Die Erfahrung, dass die Medien nicht berichten, hat auch die Sicht vieler Menschen verändert. Weil die Medien zu dem geschwiegen haben, was den Menschen zugestoßen ist, haben diese verstanden, dass es in Diyarbakır ähnlich gewesen sein könnte. Sie konnten sich vorstellen, welche Erfahrungen die Menschen dort gemacht haben könnten und was uns nicht gezeigt wurde. Das ist eine der großartigen Veränderungen, dass Menschen anfangen, ihre Vorurteile abzubauen.
Viele Medien ziehen den Vergleich zum »arabischen Frühling«. Was halten Sie davon?
Ich glaube nicht, dass das zutrifft. Unsere Situation unterscheidet sich beispielsweise vollkommen von der Ägyptens. Wie brutal Erdogan auch sein mag, seine Position ist eine andere als die Mubaraks. Es gab hier immer noch funktionierende demokratische Mechanismen. In Ägypten richteten sich die Proteste gegen eine Diktatur. Hier begannen sie als Widerstand gegen eine Regierung, die ihre Ohren verschloss und versuchte, das Verhalten der Leute zu reg­lementieren. Zudem haben wir eine säkulare Vergangenheit, aus der die Menschen ihr Selbstvertrauen ziehen.
Aber Elemente dieser Bewegung lassen sich hier wiederfinden. Es ist ein bisschen was vom Tahrir zu finden, von »Occupy Wall Street« und der »Wutbürger«-Bewegung.

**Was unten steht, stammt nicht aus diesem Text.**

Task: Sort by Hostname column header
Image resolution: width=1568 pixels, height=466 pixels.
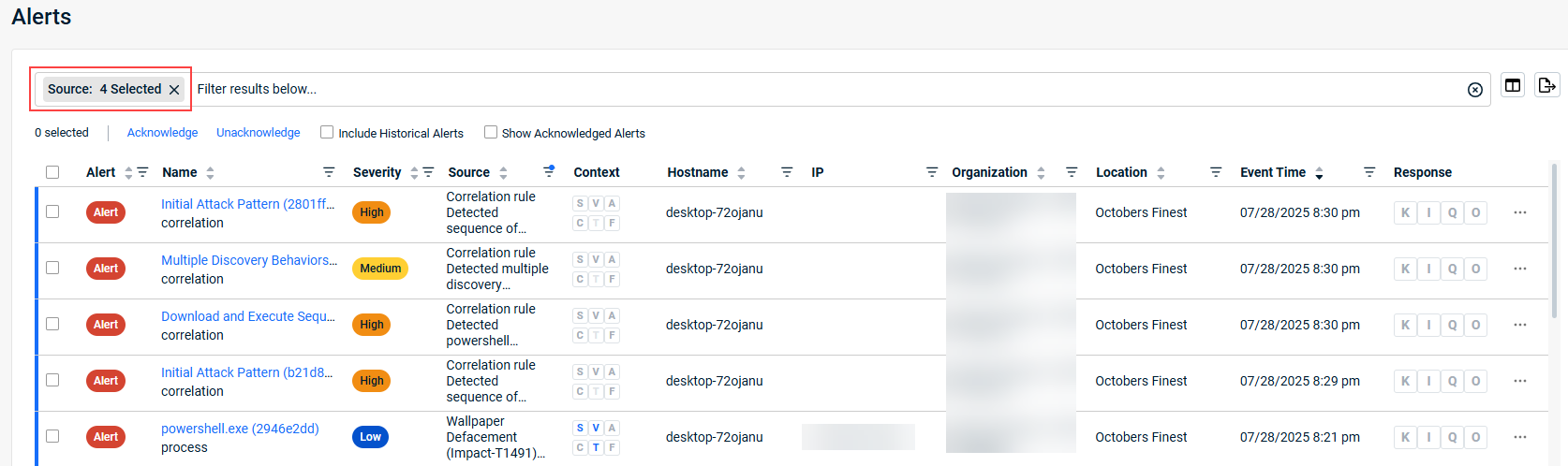Action: click(x=697, y=172)
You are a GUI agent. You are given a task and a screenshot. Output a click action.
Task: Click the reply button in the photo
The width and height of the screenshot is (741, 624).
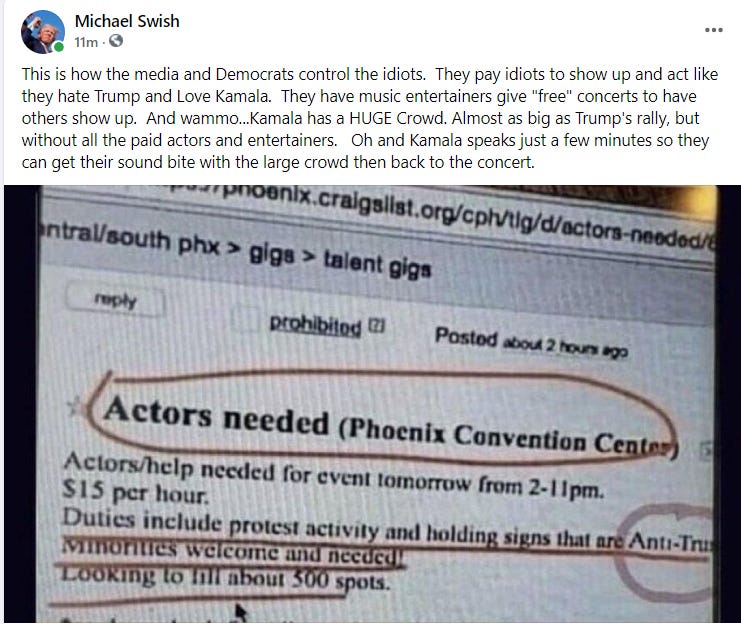115,300
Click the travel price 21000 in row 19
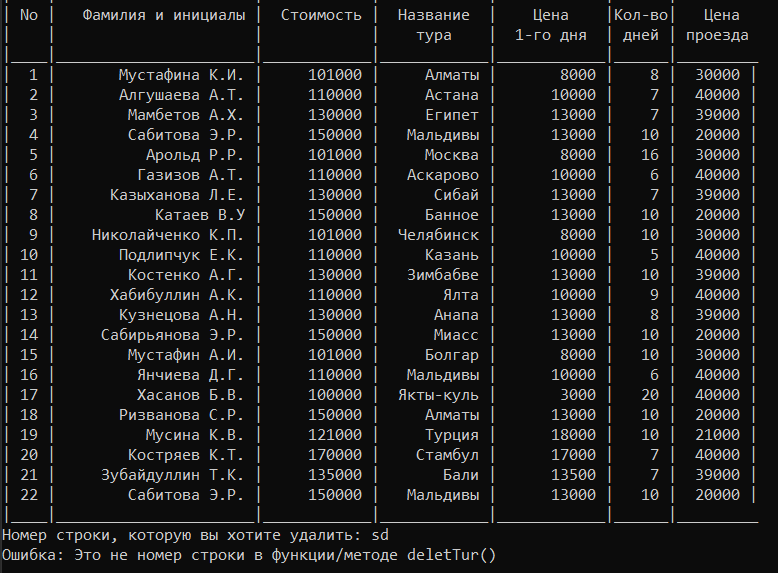This screenshot has width=778, height=573. [717, 435]
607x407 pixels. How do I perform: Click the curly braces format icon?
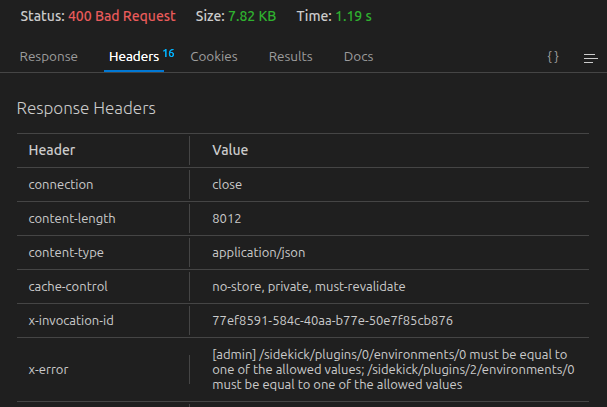553,57
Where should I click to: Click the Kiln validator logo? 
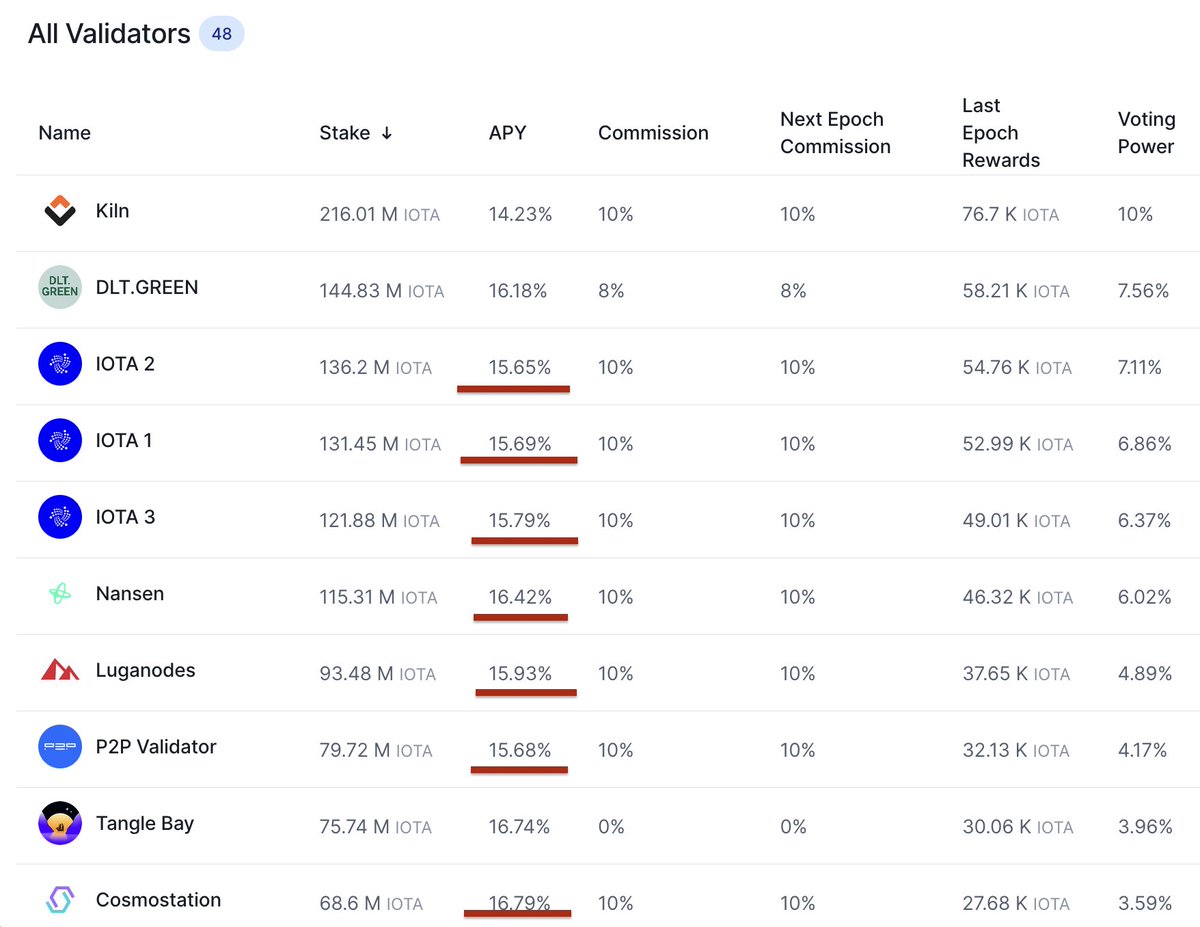pos(59,211)
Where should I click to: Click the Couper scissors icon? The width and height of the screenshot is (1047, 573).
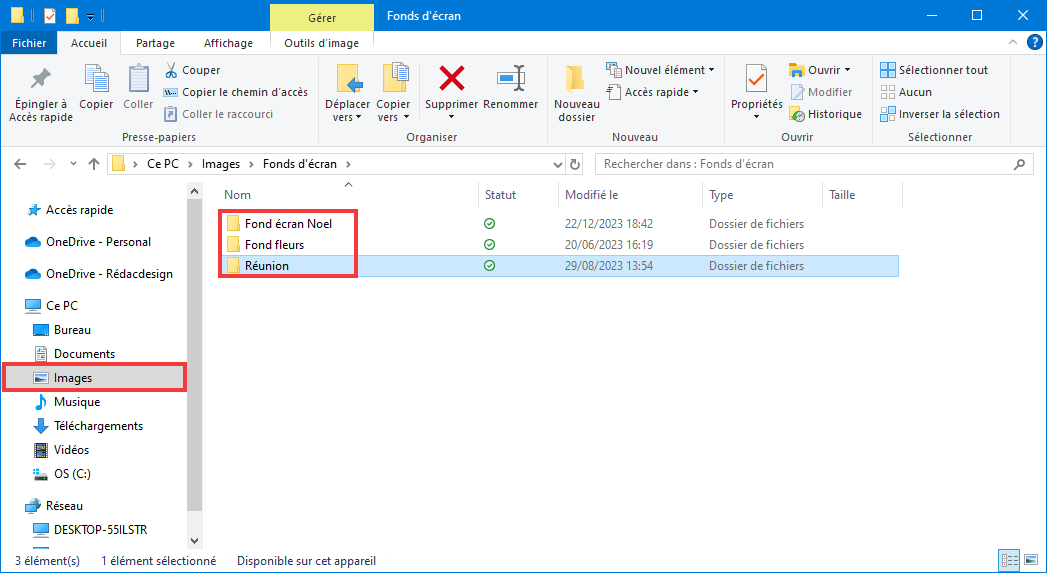click(172, 70)
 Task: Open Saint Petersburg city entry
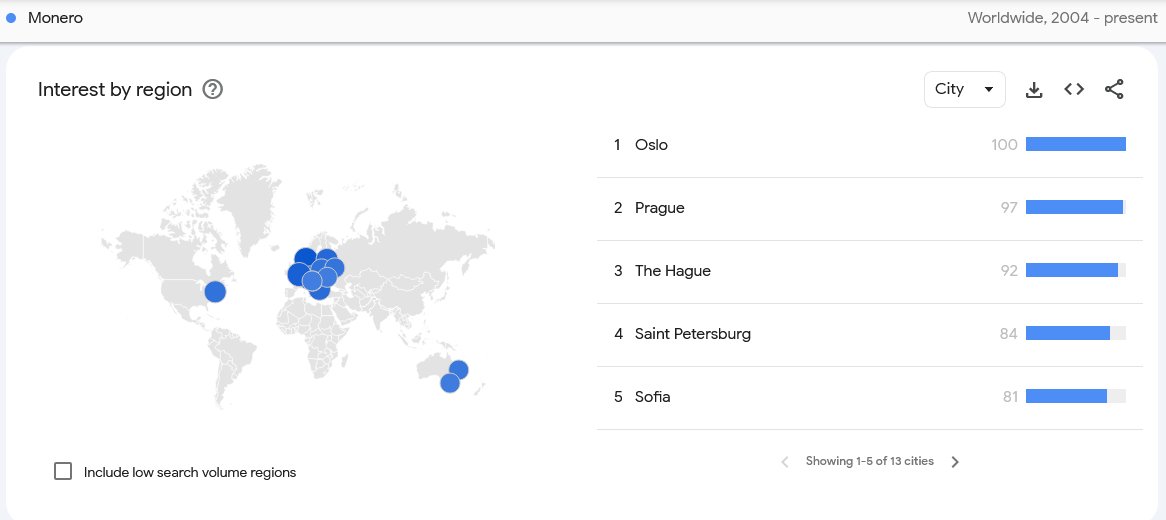[x=692, y=334]
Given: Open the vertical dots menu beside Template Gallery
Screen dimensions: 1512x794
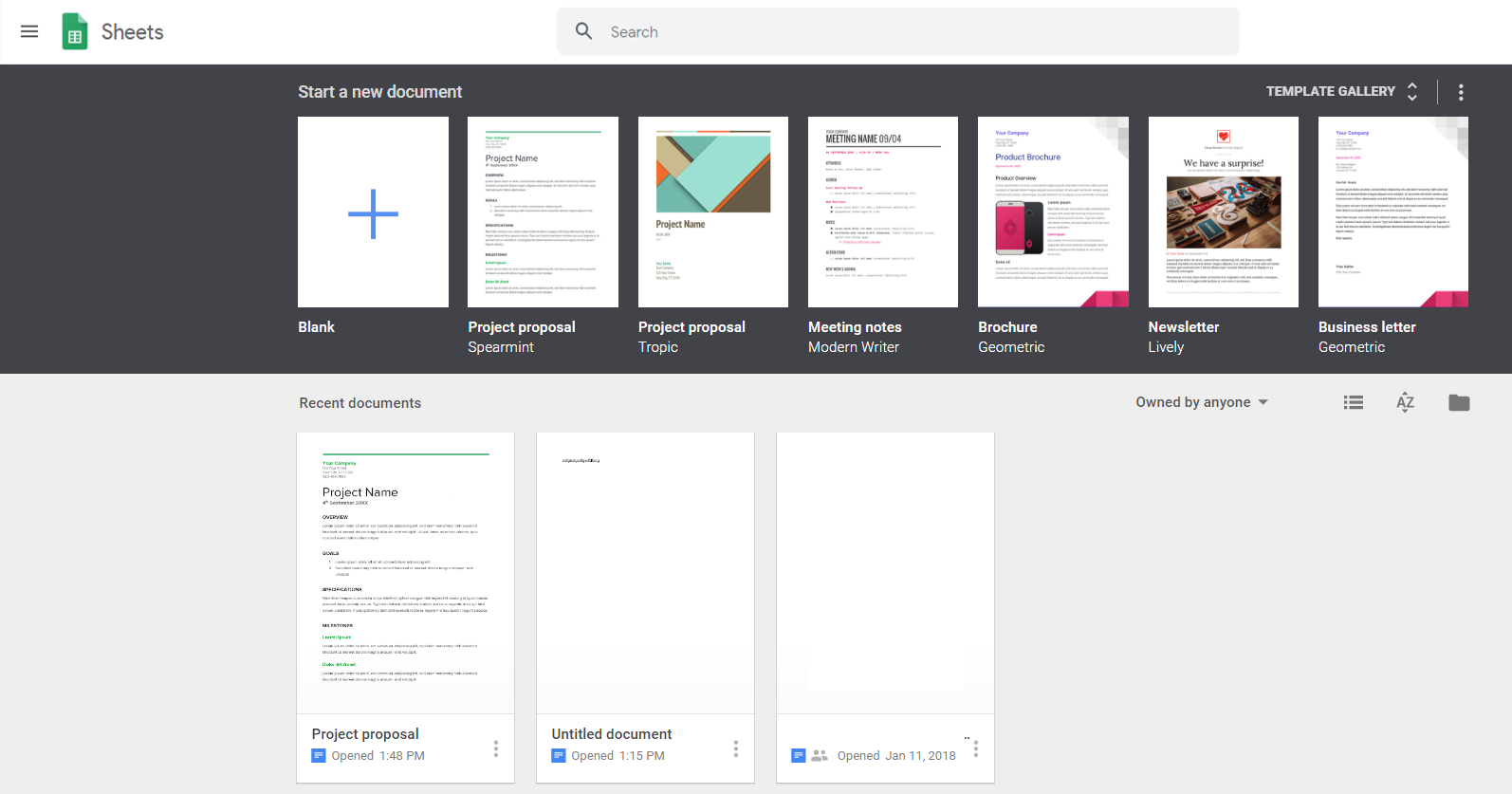Looking at the screenshot, I should pyautogui.click(x=1461, y=92).

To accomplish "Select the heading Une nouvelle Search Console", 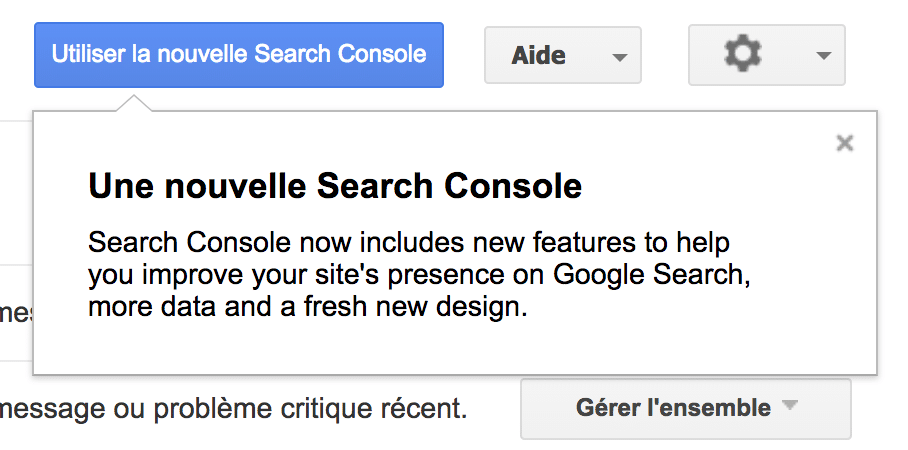I will 335,186.
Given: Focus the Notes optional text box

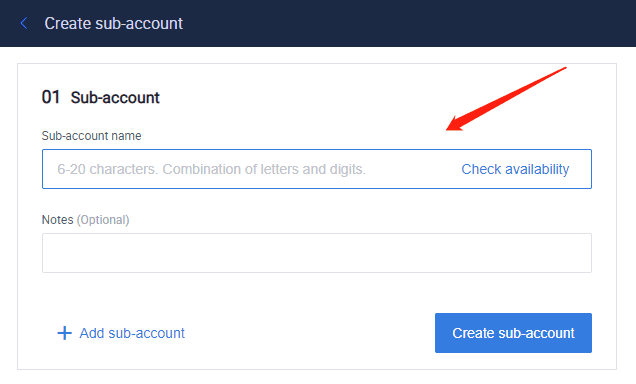Looking at the screenshot, I should coord(317,253).
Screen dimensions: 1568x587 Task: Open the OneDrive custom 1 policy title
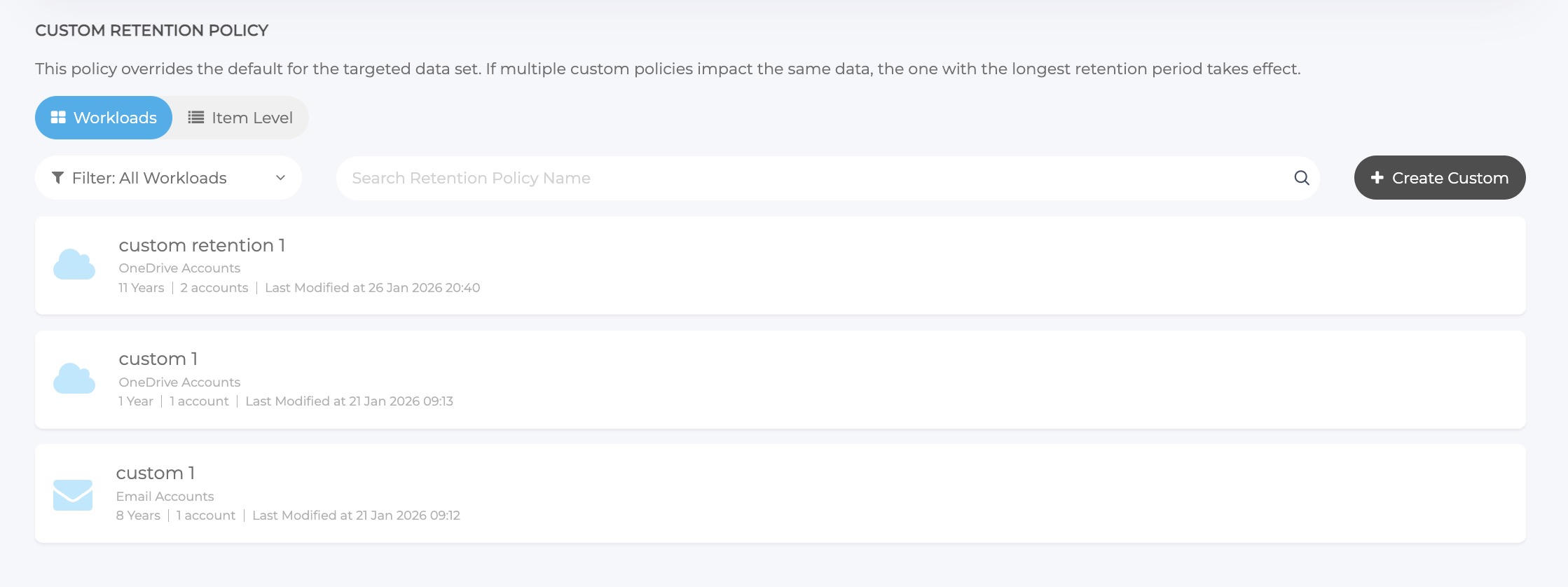158,359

Auf ein Straßenschild in Ankara hat jemand gesprüht: »Taksim, Tahrir, Amed« (Amed ist der alte Name von Diyarbakır, Anm. d. Red.). Alle drei Kämpfe kommen hier zusammen.
Welche Bedeutung kommt der Berichterstattung der internationalen Medien zu?
Wir wollen nicht, dass die ausländische Presse diesen Protest mit den alten Begriffen deutet. Denn diese Bewegung hat mit der politischen Vergangenheit gebrochen und bewegt sich auf ein neues politisches Vokabular zu. Ich weiß nicht, wann wir das erreichen werden. Aber es ist auf jeden Fall ein wichtiger Bruch, der einer tiefergreifenden und genaueren Analyse bedarf. Ich wünsche mir, dass die westlichen Medien aufhören, von dem Konflikt zwischen Religion und Laizismus als zugrundeliegendem Widerspruch zu reden. Darüber sind wir längst hinaus. In der Hauptsache geht es um die persönliche Freiheit, um die Würde als Staatsbürger, um offene Demokratie.
Was sind für Sie die bisher größten Erfolge?
Vor ein paar Tagen habe ich ein Schild gesehen: »Wir haben einen Ministerpräsidenten, der die Leute aufhetzen will, und einen Fußballfanclub, der versucht, die Menschen zu beruhigen«. Es ist eine surreale Situation. Und einer der größten Erfolge ist, dass die Leute neue Wege gefunden haben, zusammenzuleben. Metaphorisch gesprochen wurde der Gezi-Park zu einem gemeinsamen Raum, den die Menschen sich selbst geschaffen haben, mit ihren eigenen Händen. Wir wussten nicht, dass wir dazu in der Lage waren.